- _How to complete this task_: Write out the whole listing exactly as it is written below.

- _Data for this exercise_:
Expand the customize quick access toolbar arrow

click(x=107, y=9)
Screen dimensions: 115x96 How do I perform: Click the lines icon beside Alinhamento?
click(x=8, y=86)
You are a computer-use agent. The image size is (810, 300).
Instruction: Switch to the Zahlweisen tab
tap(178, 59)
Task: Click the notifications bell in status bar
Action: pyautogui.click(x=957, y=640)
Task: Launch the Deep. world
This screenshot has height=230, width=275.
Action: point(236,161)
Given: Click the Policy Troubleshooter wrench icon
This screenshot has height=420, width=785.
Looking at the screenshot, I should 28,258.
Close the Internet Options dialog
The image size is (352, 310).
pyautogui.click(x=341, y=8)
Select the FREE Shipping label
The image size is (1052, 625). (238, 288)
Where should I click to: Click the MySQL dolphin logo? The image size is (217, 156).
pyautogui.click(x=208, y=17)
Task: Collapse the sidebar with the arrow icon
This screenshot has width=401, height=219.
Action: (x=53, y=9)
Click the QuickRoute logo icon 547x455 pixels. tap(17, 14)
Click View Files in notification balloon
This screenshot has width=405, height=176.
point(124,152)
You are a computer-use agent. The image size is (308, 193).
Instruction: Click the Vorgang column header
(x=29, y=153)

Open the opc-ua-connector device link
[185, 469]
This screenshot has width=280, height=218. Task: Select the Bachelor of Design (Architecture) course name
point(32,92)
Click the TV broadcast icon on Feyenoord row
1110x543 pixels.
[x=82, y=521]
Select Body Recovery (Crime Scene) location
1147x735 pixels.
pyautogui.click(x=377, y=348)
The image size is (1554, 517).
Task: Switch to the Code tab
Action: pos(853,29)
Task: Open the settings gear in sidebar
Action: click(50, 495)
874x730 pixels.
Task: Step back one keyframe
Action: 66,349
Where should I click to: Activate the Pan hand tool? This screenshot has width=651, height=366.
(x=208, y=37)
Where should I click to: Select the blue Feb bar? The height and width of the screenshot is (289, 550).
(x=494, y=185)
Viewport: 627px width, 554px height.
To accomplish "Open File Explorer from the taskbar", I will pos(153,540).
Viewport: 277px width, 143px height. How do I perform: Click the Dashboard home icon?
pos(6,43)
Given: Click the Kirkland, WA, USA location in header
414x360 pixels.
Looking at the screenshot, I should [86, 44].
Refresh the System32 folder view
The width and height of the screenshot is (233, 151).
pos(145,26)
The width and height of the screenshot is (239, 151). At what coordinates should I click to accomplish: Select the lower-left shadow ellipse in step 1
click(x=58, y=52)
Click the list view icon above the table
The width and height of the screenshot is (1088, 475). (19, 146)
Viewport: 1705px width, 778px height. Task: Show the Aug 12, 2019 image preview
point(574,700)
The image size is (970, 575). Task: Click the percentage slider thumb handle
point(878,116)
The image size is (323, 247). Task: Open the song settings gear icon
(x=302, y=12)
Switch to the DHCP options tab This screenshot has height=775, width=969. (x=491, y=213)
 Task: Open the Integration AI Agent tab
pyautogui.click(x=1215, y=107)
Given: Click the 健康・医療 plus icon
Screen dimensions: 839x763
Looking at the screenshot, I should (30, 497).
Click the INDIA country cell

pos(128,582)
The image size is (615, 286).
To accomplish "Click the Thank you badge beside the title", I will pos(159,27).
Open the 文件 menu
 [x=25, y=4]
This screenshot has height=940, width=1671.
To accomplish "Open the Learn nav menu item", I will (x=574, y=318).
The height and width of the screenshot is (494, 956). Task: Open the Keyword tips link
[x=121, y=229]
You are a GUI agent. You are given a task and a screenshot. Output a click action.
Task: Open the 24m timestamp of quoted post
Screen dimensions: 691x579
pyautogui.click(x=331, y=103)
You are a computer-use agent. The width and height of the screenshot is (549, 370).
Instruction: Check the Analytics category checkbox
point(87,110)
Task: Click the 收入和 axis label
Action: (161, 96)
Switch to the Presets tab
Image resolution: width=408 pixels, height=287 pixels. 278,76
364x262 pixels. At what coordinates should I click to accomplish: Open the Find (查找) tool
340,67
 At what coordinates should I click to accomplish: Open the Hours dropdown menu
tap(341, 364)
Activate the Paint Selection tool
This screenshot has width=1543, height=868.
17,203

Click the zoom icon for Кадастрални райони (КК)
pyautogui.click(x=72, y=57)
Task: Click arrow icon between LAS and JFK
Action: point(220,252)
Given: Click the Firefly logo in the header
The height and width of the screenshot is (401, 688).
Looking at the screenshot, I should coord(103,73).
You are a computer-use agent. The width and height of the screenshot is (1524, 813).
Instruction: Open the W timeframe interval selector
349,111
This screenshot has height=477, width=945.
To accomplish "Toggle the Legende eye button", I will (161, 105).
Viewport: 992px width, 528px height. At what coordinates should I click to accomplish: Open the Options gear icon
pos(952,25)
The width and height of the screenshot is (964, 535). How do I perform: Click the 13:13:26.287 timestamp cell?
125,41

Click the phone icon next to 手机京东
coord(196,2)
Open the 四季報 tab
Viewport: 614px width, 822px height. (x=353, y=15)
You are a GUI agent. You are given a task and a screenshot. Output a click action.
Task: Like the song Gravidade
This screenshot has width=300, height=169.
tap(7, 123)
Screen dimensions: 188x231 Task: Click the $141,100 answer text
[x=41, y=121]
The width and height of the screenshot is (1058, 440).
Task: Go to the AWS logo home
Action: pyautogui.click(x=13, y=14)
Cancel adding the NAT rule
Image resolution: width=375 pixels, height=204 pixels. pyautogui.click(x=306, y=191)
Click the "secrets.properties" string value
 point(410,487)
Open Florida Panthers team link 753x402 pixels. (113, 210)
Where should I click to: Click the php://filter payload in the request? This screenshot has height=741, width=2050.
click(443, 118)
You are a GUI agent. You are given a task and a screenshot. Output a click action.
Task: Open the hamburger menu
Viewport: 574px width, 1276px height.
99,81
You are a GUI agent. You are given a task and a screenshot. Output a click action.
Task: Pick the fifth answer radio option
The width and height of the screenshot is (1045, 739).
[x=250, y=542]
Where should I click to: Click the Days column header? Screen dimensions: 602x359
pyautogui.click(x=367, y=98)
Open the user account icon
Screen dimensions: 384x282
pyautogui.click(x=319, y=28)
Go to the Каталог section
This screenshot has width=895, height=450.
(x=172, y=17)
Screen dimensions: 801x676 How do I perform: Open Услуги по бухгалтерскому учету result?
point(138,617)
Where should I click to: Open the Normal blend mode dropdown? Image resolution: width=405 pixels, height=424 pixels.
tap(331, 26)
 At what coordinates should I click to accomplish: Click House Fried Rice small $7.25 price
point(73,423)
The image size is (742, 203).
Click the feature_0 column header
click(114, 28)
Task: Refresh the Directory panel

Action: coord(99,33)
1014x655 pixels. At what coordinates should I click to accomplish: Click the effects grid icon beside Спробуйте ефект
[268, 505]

- _Response to the exercise_:
Expand the customize quick access toolbar arrow

click(x=107, y=9)
Screen dimensions: 115x96 How do I perform: Click the lines icon beside Alinhamento?
click(x=8, y=86)
You are a computer-use agent. The image size is (810, 300).
Instruction: Switch to the Zahlweisen tab
tap(178, 59)
Task: Click the notifications bell in status bar
Action: pyautogui.click(x=957, y=640)
Task: Launch the Deep. world
This screenshot has height=230, width=275.
Action: point(236,161)
Given: Click the Policy Troubleshooter wrench icon
This screenshot has height=420, width=785.
Looking at the screenshot, I should 28,258.
Close the Internet Options dialog
The image size is (352, 310).
pyautogui.click(x=341, y=8)
Select the FREE Shipping label
The image size is (1052, 625). (238, 288)
Where should I click to: Click the MySQL dolphin logo? The image size is (217, 156).
pyautogui.click(x=208, y=17)
Task: Collapse the sidebar with the arrow icon
This screenshot has width=401, height=219.
Action: (x=53, y=9)
Click the QuickRoute logo icon 547x455 pixels. tap(17, 14)
Click View Files in notification balloon
This screenshot has width=405, height=176.
point(124,152)
You are a computer-use agent. The image size is (308, 193).
Instruction: Click the Vorgang column header
(x=29, y=153)

Open the opc-ua-connector device link
[185, 469]
This screenshot has width=280, height=218. Task: Select the Bachelor of Design (Architecture) course name
point(32,92)
Click the TV broadcast icon on Feyenoord row
1110x543 pixels.
[x=82, y=521]
Select Body Recovery (Crime Scene) location
1147x735 pixels.
pyautogui.click(x=377, y=348)
The image size is (1554, 517).
Task: Switch to the Code tab
Action: pos(853,29)
Task: Open the settings gear in sidebar
Action: click(50, 495)
874x730 pixels.
Task: Step back one keyframe
Action: 66,349
Where should I click to: Activate the Pan hand tool? This screenshot has width=651, height=366.
(x=208, y=37)
Where should I click to: Select the blue Feb bar? The height and width of the screenshot is (289, 550).
(x=494, y=185)
Viewport: 627px width, 554px height.
To accomplish "Open File Explorer from the taskbar", I will pos(153,540).
Viewport: 277px width, 143px height. How do I perform: Click the Dashboard home icon?
pos(6,43)
Given: Click the Kirkland, WA, USA location in header
414x360 pixels.
Looking at the screenshot, I should [86, 44].
Refresh the System32 folder view
The width and height of the screenshot is (233, 151).
pos(145,26)
The width and height of the screenshot is (239, 151). At what coordinates should I click to accomplish: Select the lower-left shadow ellipse in step 1
click(x=58, y=52)
Click the list view icon above the table
The width and height of the screenshot is (1088, 475). (19, 146)
Viewport: 1705px width, 778px height. Task: Show the Aug 12, 2019 image preview
point(574,700)
The image size is (970, 575). Task: Click the percentage slider thumb handle
point(878,116)
The image size is (323, 247). Task: Open the song settings gear icon
(x=302, y=12)
Switch to the DHCP options tab This screenshot has height=775, width=969. (x=491, y=213)
 Task: Open the Integration AI Agent tab
pyautogui.click(x=1215, y=107)
Given: Click the 健康・医療 plus icon
Screen dimensions: 839x763
Looking at the screenshot, I should (30, 497).
Click the INDIA country cell

pos(128,582)
The image size is (615, 286).
To accomplish "Click the Thank you badge beside the title", I will pos(159,27).
Open the 文件 menu
 [x=25, y=4]
This screenshot has height=940, width=1671.
To accomplish "Open the Learn nav menu item", I will (x=574, y=318).
The height and width of the screenshot is (494, 956). Task: Open the Keyword tips link
[x=121, y=229]
You are a GUI agent. You are given a task and a screenshot. Output a click action.
Task: Open the 24m timestamp of quoted post
Screen dimensions: 691x579
pyautogui.click(x=331, y=103)
You are a computer-use agent. The width and height of the screenshot is (549, 370).
Instruction: Check the Analytics category checkbox
point(87,110)
Task: Click the 收入和 axis label
Action: (161, 96)
Switch to the Presets tab
Image resolution: width=408 pixels, height=287 pixels. 278,76
364x262 pixels. At what coordinates should I click to accomplish: Open the Find (查找) tool
340,67
 At what coordinates should I click to accomplish: Open the Hours dropdown menu
tap(341, 364)
Activate the Paint Selection tool
This screenshot has width=1543, height=868.
17,203

Click the zoom icon for Кадастрални райони (КК)
pyautogui.click(x=72, y=57)
Task: Click arrow icon between LAS and JFK
Action: point(220,252)
Given: Click the Firefly logo in the header
The height and width of the screenshot is (401, 688).
Looking at the screenshot, I should coord(103,73).
You are a computer-use agent. The width and height of the screenshot is (1524, 813).
Instruction: Open the W timeframe interval selector
349,111
This screenshot has height=477, width=945.
To accomplish "Toggle the Legende eye button", I will (161, 105).
Viewport: 992px width, 528px height. At what coordinates should I click to accomplish: Open the Options gear icon
pos(952,25)
The width and height of the screenshot is (964, 535). How do I perform: Click the 13:13:26.287 timestamp cell?
125,41

Click the phone icon next to 手机京东
coord(196,2)
Open the 四季報 tab
Viewport: 614px width, 822px height. (x=353, y=15)
You are a GUI agent. You are given a task and a screenshot. Output a click action.
Task: Like the song Gravidade
This screenshot has width=300, height=169.
tap(7, 123)
Screen dimensions: 188x231 Task: Click the $141,100 answer text
[x=41, y=121]
The width and height of the screenshot is (1058, 440).
Task: Go to the AWS logo home
Action: pyautogui.click(x=13, y=14)
Cancel adding the NAT rule
Image resolution: width=375 pixels, height=204 pixels. pyautogui.click(x=306, y=191)
Click the "secrets.properties" string value
 point(410,487)
Open Florida Panthers team link 753x402 pixels. (113, 210)
Where should I click to: Click the php://filter payload in the request? This screenshot has height=741, width=2050.
click(443, 118)
You are a GUI agent. You are given a task and a screenshot. Output a click action.
Task: Open the hamburger menu
Viewport: 574px width, 1276px height.
99,81
You are a GUI agent. You are given a task and a screenshot. Output a click action.
Task: Pick the fifth answer radio option
The width and height of the screenshot is (1045, 739).
[x=250, y=542]
Where should I click to: Click the Days column header? Screen dimensions: 602x359
pyautogui.click(x=367, y=98)
Open the user account icon
Screen dimensions: 384x282
pyautogui.click(x=319, y=28)
Go to the Каталог section
This screenshot has width=895, height=450.
(x=172, y=17)
Screen dimensions: 801x676 How do I perform: Open Услуги по бухгалтерскому учету result?
point(138,617)
Where should I click to: Open the Normal blend mode dropdown? Image resolution: width=405 pixels, height=424 pixels.
tap(331, 26)
 At what coordinates should I click to accomplish: Click House Fried Rice small $7.25 price
point(73,423)
The image size is (742, 203).
Click the feature_0 column header
click(114, 28)
Task: Refresh the Directory panel

Action: coord(99,33)
1014x655 pixels. At what coordinates should I click to accomplish: Click the effects grid icon beside Спробуйте ефект
[268, 505]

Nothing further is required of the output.